(Dataset entries)
---

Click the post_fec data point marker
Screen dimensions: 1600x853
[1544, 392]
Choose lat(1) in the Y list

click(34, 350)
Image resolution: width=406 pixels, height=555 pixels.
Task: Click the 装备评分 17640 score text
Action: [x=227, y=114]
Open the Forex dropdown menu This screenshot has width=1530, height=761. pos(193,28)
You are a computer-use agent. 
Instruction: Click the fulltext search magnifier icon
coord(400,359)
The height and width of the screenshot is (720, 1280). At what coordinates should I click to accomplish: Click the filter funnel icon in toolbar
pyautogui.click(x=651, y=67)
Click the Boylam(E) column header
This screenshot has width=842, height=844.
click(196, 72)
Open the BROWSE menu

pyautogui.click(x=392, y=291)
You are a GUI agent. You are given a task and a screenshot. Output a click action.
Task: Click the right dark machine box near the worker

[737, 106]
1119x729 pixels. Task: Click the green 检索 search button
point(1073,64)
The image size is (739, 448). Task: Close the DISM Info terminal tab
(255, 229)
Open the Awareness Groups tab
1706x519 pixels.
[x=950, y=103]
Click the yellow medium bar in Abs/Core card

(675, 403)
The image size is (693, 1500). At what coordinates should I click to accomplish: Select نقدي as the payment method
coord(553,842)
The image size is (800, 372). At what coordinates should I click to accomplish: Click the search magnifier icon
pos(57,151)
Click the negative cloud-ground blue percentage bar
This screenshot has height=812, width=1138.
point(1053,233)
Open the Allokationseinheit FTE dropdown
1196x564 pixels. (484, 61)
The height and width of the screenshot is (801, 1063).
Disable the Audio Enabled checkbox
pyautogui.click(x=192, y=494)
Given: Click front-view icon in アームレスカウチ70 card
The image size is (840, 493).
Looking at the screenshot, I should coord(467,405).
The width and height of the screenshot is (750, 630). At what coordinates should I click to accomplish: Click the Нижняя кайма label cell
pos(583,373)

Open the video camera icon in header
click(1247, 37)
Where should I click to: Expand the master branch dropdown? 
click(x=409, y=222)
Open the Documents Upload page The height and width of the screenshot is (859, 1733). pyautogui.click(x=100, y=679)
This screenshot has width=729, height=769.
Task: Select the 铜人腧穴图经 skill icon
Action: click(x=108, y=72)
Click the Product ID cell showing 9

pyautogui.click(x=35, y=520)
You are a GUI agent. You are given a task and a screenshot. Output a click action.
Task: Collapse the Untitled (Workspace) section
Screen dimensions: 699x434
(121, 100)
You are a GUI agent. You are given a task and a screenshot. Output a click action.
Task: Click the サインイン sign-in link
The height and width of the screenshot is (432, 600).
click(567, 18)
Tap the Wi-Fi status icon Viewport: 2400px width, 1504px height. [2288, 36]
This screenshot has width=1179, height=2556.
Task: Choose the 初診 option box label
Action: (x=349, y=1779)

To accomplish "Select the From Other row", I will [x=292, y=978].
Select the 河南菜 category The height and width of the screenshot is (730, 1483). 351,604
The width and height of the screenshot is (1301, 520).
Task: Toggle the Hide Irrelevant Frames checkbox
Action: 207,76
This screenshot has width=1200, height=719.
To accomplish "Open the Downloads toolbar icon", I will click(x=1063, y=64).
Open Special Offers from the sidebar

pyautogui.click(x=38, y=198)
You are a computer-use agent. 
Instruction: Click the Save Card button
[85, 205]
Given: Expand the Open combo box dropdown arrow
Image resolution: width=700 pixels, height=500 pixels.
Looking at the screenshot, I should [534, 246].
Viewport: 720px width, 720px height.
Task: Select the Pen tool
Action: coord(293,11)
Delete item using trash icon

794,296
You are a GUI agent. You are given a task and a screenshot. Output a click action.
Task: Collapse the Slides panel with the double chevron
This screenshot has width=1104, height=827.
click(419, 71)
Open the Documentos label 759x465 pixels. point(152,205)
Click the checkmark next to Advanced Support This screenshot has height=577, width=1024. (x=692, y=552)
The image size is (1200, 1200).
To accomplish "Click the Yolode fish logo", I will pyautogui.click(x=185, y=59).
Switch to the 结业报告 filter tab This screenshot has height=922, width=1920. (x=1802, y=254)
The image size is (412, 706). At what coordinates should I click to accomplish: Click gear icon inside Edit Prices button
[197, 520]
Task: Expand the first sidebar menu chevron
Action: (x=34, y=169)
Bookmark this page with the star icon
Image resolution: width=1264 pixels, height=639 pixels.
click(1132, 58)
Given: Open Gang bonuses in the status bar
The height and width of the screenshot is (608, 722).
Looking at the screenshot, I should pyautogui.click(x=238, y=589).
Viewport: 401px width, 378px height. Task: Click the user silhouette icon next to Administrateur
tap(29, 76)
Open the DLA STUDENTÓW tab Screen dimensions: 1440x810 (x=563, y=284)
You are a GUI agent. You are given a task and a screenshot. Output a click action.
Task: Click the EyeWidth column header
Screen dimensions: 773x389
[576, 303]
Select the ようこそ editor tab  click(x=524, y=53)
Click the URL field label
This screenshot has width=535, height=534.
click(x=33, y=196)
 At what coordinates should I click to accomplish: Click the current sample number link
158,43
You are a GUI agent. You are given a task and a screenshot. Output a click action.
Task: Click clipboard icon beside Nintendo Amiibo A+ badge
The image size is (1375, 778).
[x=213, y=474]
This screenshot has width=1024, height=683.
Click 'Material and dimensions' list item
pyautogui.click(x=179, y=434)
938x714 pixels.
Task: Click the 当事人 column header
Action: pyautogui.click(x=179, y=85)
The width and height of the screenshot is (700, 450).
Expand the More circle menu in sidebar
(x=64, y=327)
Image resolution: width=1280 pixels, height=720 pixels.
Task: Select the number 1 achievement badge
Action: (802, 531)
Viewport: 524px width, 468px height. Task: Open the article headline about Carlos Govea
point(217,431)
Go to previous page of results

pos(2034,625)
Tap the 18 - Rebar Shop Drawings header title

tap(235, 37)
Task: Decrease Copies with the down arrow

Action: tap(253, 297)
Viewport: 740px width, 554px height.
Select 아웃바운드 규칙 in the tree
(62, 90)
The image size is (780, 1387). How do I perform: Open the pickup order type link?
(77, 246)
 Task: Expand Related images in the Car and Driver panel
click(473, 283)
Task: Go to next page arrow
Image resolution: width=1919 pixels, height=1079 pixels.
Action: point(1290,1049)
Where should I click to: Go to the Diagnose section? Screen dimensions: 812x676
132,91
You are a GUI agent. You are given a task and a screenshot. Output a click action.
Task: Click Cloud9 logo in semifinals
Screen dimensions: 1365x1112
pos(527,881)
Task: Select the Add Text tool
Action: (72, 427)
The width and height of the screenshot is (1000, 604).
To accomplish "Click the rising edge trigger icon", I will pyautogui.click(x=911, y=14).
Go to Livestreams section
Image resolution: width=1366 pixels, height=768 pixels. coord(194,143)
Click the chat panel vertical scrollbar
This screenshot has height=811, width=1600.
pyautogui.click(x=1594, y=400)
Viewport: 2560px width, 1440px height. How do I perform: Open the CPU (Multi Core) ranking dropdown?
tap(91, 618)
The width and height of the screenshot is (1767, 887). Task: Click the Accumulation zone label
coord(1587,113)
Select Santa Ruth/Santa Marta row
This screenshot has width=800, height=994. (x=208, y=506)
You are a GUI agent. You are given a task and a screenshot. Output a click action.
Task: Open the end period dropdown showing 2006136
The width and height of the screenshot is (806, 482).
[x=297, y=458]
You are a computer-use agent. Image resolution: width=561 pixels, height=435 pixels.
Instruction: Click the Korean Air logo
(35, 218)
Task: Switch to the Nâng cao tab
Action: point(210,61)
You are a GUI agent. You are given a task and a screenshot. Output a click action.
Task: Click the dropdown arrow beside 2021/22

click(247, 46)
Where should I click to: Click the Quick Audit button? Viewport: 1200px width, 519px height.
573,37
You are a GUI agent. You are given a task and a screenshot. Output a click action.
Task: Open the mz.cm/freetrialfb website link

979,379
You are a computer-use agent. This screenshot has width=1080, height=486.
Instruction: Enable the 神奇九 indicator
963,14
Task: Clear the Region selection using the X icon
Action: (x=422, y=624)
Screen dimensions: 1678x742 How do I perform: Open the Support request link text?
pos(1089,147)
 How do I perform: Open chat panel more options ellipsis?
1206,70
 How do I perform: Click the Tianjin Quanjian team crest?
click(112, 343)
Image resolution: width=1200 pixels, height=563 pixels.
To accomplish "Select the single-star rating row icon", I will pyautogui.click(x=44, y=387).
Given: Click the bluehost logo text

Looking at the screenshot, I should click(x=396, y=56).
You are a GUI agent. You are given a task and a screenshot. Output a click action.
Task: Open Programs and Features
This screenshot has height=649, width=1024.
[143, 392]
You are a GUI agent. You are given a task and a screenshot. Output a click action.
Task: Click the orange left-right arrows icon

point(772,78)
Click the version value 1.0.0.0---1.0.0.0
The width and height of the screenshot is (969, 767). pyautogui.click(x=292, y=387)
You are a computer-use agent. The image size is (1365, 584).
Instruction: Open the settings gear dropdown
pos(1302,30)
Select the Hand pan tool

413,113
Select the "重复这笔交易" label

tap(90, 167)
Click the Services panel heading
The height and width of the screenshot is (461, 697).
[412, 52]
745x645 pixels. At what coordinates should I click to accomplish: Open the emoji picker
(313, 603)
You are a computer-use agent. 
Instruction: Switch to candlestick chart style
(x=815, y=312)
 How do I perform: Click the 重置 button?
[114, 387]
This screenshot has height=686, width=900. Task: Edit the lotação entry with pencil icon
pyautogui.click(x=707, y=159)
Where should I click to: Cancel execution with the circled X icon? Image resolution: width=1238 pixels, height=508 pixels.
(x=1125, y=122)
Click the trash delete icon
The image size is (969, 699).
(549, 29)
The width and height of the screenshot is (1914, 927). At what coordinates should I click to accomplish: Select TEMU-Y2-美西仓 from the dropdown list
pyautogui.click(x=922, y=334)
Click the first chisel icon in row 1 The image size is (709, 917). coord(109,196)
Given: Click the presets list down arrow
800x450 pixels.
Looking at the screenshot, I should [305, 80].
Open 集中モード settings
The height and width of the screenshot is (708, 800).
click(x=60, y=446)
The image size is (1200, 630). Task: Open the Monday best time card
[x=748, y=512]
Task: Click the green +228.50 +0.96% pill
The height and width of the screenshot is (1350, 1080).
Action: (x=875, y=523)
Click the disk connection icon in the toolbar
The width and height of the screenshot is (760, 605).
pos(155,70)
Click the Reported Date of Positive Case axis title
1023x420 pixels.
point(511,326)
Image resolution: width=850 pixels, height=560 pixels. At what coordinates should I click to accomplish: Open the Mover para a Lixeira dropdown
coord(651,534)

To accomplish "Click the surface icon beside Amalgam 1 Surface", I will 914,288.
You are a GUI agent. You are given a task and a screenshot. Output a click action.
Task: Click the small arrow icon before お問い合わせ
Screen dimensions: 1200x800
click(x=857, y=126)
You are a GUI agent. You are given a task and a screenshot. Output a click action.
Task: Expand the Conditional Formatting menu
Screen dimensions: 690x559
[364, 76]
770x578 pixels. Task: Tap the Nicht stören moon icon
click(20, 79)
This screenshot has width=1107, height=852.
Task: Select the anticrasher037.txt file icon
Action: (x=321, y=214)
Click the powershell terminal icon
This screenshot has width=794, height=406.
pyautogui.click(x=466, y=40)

---

*Work order*. Using the data above, reproduce exactly the lines between those holding "Screen dimensions: 773x389" and "Viewport: 740px width, 554px height.", inclusive, and no others.

*Expected answer*.
Screen dimensions: 773x389
[576, 303]
Select the ようこそ editor tab  click(x=524, y=53)
Click the URL field label
This screenshot has width=535, height=534.
click(x=33, y=196)
 At what coordinates should I click to accomplish: Click the current sample number link
158,43
You are a GUI agent. You are given a task and a screenshot. Output a click action.
Task: Click clipboard icon beside Nintendo Amiibo A+ badge
The image size is (1375, 778).
[x=213, y=474]
This screenshot has width=1024, height=683.
Click 'Material and dimensions' list item
pyautogui.click(x=179, y=434)
938x714 pixels.
Task: Click the 当事人 column header
Action: pyautogui.click(x=179, y=85)
The width and height of the screenshot is (700, 450).
Expand the More circle menu in sidebar
(x=64, y=327)
Image resolution: width=1280 pixels, height=720 pixels.
Task: Select the number 1 achievement badge
Action: (802, 531)
Viewport: 524px width, 468px height. Task: Open the article headline about Carlos Govea
point(217,431)
Go to previous page of results

pos(2034,625)
Tap the 18 - Rebar Shop Drawings header title

tap(235, 37)
Task: Decrease Copies with the down arrow

Action: tap(253, 297)
Viewport: 740px width, 554px height.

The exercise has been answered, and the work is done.